- _Text block_
⟨

Solitomab

Monoclonal antibody
- Type: Bi-specific T-cell engager
- Source: Mouse
- Target: EpCAM

Clinical data
- ATC code: none;

Identifiers
- CAS Number: 1005198-65-1;
- ChemSpider: none;
- UNII: ZQQ51B5708;

= Solitomab =

Solitomab (INN; development code MT110) is an artificial bispecific monoclonal antibody that is being investigated as an anti-cancer drug. It is a fusion protein consisting of two single-chain variable fragments (scFvs) of different antibodies on a single peptide chain of about 55 kilodaltons. One of the scFvs binds to T cells via the CD3 receptor, and the other to EpCAM as a tumor antigen against gastrointestinal, lung, and other cancers.

==Mechanism of action==

A BiTE linking a T cell to a tumor cell.

Like other bispecific antibodies, and unlike ordinary monoclonal antibodies, solitumab forms a link between T cells and its target tumor cell antigen. This causes T cells to exert cytotoxic activity on tumor cells by producing proteins like perforin and granzymes, independently of the presence of MHC I or co-stimulatory molecules. These proteins enter tumor cells and initiate the cell's apoptosis. This action mimics physiological processes observed during T cell attacks against tumor cells.

⟩

- _Assigned task_
Write out the Solitomab text again, starting at the words "Identifiers" and stopping after "a tumor cell.". Switch "scFvs" to "fragments" each time it appears.

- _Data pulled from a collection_
⟨

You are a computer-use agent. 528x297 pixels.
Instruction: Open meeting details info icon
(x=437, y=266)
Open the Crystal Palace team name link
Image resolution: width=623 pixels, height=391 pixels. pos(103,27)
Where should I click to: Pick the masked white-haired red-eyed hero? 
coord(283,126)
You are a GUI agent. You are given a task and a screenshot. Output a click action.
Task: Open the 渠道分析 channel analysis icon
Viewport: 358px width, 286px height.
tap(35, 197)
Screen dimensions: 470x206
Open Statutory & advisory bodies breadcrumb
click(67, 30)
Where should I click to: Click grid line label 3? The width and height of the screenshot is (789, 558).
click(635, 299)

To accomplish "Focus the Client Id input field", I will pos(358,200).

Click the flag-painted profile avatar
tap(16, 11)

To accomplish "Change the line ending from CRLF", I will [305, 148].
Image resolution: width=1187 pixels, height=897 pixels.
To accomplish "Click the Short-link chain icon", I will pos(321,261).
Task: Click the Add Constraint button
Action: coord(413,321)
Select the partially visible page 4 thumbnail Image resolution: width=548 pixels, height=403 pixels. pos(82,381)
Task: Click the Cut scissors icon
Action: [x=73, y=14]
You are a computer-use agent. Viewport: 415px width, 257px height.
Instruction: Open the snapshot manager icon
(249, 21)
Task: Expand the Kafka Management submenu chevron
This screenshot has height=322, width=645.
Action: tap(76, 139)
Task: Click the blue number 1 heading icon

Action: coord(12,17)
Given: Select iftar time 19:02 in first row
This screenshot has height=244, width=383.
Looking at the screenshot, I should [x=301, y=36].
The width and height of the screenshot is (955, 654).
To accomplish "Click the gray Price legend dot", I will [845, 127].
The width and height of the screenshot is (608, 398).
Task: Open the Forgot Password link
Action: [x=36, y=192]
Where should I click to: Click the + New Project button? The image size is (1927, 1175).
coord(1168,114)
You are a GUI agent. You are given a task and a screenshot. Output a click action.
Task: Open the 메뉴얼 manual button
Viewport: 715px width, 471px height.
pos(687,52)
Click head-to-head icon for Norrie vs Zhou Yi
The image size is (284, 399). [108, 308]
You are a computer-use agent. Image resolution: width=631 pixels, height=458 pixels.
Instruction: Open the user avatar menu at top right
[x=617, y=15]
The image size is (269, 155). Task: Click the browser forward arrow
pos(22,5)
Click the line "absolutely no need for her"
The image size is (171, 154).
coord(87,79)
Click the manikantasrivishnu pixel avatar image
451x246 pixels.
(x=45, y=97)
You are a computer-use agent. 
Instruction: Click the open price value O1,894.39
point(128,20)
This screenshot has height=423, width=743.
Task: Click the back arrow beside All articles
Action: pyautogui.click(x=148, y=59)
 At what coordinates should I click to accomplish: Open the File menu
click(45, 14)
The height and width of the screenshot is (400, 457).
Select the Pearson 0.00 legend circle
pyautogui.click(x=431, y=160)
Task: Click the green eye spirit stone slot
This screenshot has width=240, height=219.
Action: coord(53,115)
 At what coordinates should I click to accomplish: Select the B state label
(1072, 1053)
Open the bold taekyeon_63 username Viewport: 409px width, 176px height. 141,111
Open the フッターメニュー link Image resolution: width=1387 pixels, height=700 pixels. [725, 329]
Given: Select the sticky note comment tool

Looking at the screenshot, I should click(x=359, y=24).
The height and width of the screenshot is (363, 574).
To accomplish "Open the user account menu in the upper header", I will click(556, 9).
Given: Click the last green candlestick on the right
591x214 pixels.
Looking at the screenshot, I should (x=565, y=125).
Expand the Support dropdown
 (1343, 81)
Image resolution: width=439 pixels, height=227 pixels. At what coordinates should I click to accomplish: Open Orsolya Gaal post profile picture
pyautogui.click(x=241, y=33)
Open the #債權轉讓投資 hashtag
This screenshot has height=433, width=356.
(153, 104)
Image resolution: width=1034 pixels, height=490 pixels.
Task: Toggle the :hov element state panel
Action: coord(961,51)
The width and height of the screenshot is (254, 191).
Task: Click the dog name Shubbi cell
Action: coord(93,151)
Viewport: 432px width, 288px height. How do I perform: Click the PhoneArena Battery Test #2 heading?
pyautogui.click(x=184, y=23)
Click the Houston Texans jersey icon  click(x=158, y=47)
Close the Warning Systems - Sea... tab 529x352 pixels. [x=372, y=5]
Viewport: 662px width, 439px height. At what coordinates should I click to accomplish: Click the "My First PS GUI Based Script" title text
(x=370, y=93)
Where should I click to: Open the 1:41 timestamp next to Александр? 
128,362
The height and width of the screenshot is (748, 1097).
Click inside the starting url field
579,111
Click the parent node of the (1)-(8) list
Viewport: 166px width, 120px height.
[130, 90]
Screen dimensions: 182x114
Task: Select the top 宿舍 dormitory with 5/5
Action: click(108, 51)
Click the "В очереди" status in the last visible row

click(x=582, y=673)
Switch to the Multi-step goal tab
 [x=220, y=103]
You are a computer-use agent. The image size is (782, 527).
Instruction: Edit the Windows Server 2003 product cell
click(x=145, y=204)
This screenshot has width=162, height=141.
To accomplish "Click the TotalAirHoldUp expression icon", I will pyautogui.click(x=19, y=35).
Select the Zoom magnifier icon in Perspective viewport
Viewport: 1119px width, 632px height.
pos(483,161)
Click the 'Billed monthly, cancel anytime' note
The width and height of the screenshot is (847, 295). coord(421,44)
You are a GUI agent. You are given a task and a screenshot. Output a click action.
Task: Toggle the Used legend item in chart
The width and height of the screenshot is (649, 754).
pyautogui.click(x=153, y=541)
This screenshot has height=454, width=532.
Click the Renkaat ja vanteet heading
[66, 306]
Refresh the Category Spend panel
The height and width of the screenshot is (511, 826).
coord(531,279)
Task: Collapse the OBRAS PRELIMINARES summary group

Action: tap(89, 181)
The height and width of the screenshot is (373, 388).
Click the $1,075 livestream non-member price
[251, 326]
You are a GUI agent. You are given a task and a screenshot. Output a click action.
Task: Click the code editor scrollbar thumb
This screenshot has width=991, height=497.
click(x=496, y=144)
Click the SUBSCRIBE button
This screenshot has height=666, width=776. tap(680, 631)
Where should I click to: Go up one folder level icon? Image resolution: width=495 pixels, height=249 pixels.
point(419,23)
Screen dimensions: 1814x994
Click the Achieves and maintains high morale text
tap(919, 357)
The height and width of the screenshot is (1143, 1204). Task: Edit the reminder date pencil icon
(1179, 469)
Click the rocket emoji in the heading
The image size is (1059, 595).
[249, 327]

⟩

- _Answer section_
Identifiers
- CAS Number: 1005198-65-1;
- ChemSpider: none;
- UNII: ZQQ51B5708;

= Solitomab =

Solitomab (INN; development code MT110) is an artificial bispecific monoclonal antibody that is being investigated as an anti-cancer drug. It is a fusion protein consisting of two single-chain variable fragments (fragments) of different antibodies on a single peptide chain of about 55 kilodaltons. One of the fragments binds to T cells via the CD3 receptor, and the other to EpCAM as a tumor antigen against gastrointestinal, lung, and other cancers.

==Mechanism of action==

A BiTE linking a T cell to a tumor cell.